I was listening to my new soundtrack albums for The Dark Knight and WALL·E, so far the two best movies of the year, and decided that I should crank another of my iPod Ten lists, where I randomly shuffle up ten tracks from my iPod’s ludicrously overstuffed library and blather about them.

Akira Ifukube: “Junior’s First Crisis” from Godzilla vs. Destorayah
My last iPod Ten list had a track from this album, which lasted a whopping fifteen seconds. This one at least goes for a minute, and features a strange and warbling rendition of the tender theme for Junior Godzilla. Yes, I use the word “tender” sometimes when talking about giant Japanese monsters.

Howard Shore: “Caras Galadhon” from The Lord of the Rings: The Fellowship of the Rings—The Complete Recordings
I’ve never seen so complete a set of soundtrack recordings as the CD boxes containing the full recordings of the Lord of the Rings films. The Valar answered my prayers! I remember the first time I heard the “Lothlórien” theme that appears here, and it struck me that it has an almost Indic tinge to it, but this ideally suits the removed and distant elves of Lothlórien.

Bruce Broughton: “Goodbye, Cobb” from Silverado
I personally prefer Broughton’s score to Tombstone, but his robustness and debt to the Russian composers who so influenced the music of Westerns is pleasant to hear no matter the film.

Jimme Lunceford: “Rock It for Me”
Out of the soundtracks and into the swing! Lunceford headed up a band with a great musical sense of humor. This piece of has a good spark but a smooth sense of swing. An excellent dance piece. “Ain’t no shame to keep your body swinging/Beat it out in a minor key/Oh, rock it for me!”

Dusty Springfield: “The Look of Love” from Casino Royale (1967)
I have almost nothing positive to say about the multi-car pile-up fiasco of the 1967 spy “comedy” Casino Royale, which carried around the title of Ian Fleming’s first novel and besmirched it until the 2006 movie restored its dignity. But this unwatchable film does have a hip score from Burt Bacarach, and this smooth and sexy jazz ballad is one of the only things in the movie that feels like it might have come from a genuine 007 movie.

Joe Jackson: “You Run Your Mouth (And I’ll Run My Business)” from Jumpin’ Jive
People usually date the swing revival to the mid-‘90s, but there was a short retro-swing hit in the early ‘80s from Joe Jackson, who put together a great album of Louis Jordan and Cab Calloway pieces. The ‘90s swing revival used arrangements very similar to what Jackson does here. This album is still one of the best collections of covers of classic swing. Jackson does right by his sources.

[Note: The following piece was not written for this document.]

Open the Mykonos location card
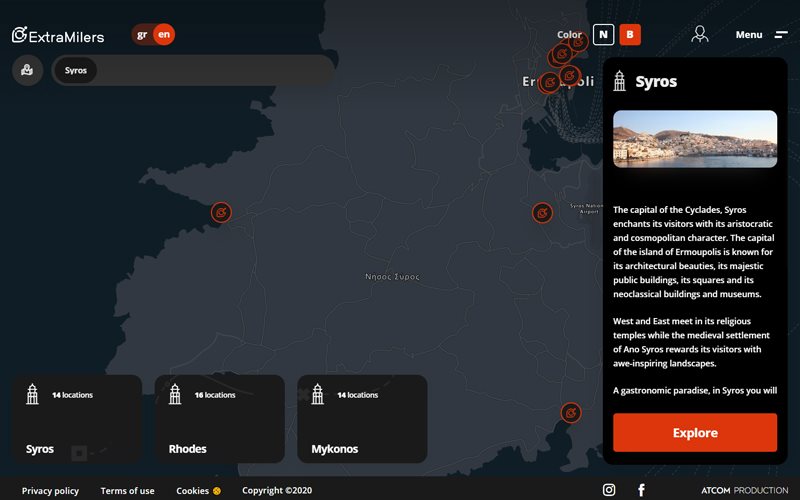 [x=362, y=419]
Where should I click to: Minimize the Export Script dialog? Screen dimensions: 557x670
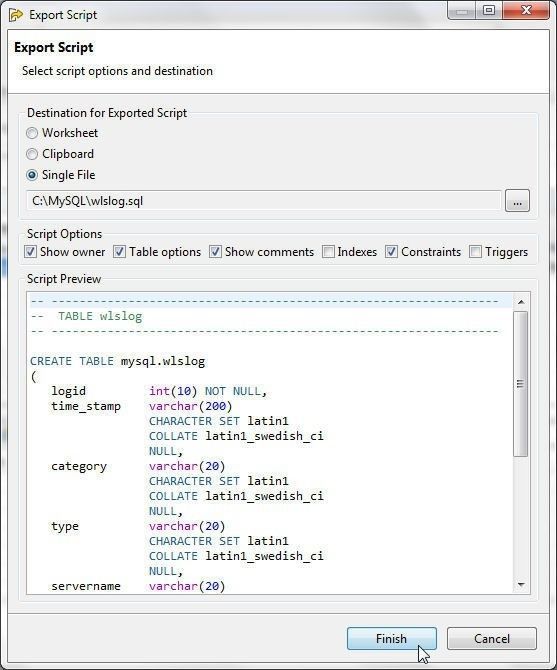462,10
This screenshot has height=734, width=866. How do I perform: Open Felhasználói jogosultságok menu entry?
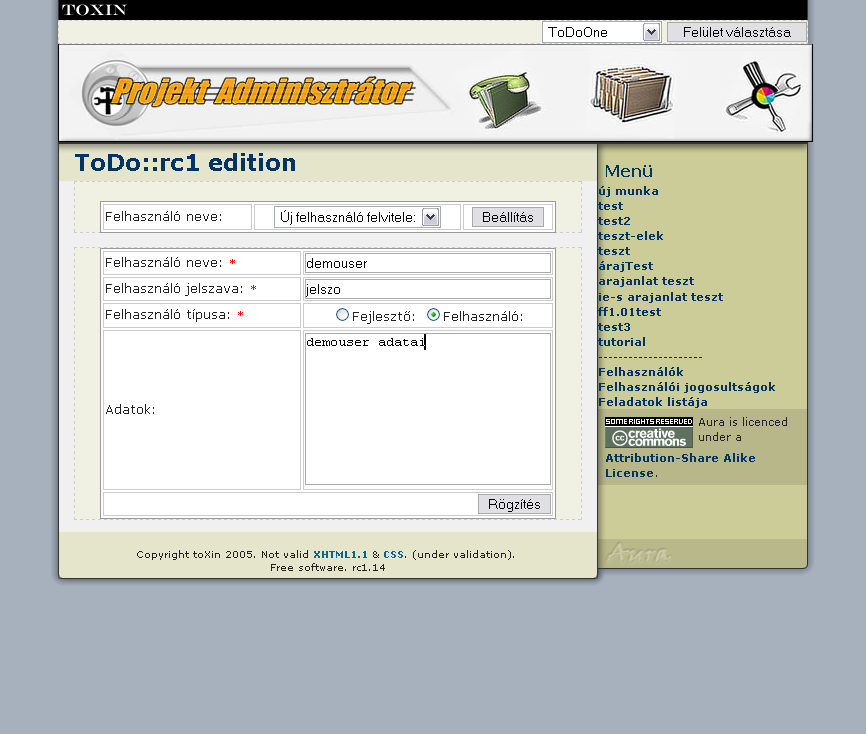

John Williams: “Trouble in Town” from Rosewood
Williams is thought of as the “epic” film composer, but he can do remarkable work with intimate settings. For this period drama about racism in Florida, Williams created some intense music using ‘bayou’ sounds, gospel melodies, and folk tunes. This piece uses heavy guitar and a sinister harmonica.

Shirley Walker: “The Birth of Batman” from Batman: Mask of the Phantasm
Right on! A Batman piece! The makers of the animated DC televisions series only got to release one of their movies theatrically (they’ve done brisk business in the straight-to-video market), but it was a good one. Shirley Walker provided awesome orchestral scope to Batman: The Animated Series, and brought those same themes to the movie, along with a chorus to give it gothic depth.

Jerry Goldsmith: “Rollo Tomasi” from L.A. Confidential
Jerry Goldsmith lives! How could I have an iPod Ten list without Jerry? In four lists he has shown up six times. He accounts for 10% of the pieces on my iPod (1,565 out 15,519), so odds of him showing up on each of these lists is pretty good.

Glen Gray and the Casa Loma Orchestra: “I Left My Heart in San Francisco”
I don’t know if I’m up to the long explanation this piece requires. To make it short, I’ll like the Hulk explain: This not real Casa Loma Orchestra. Casa Loma Orchestra in name only. Gathered for recording purposes in 1950s. People say want stereo recordings. Old Casa Loma punny frontman get new band together. New band record exact copies of old swing standards. Sound good. But no surprise Hulk. Never much liked this song. So Hulk smash!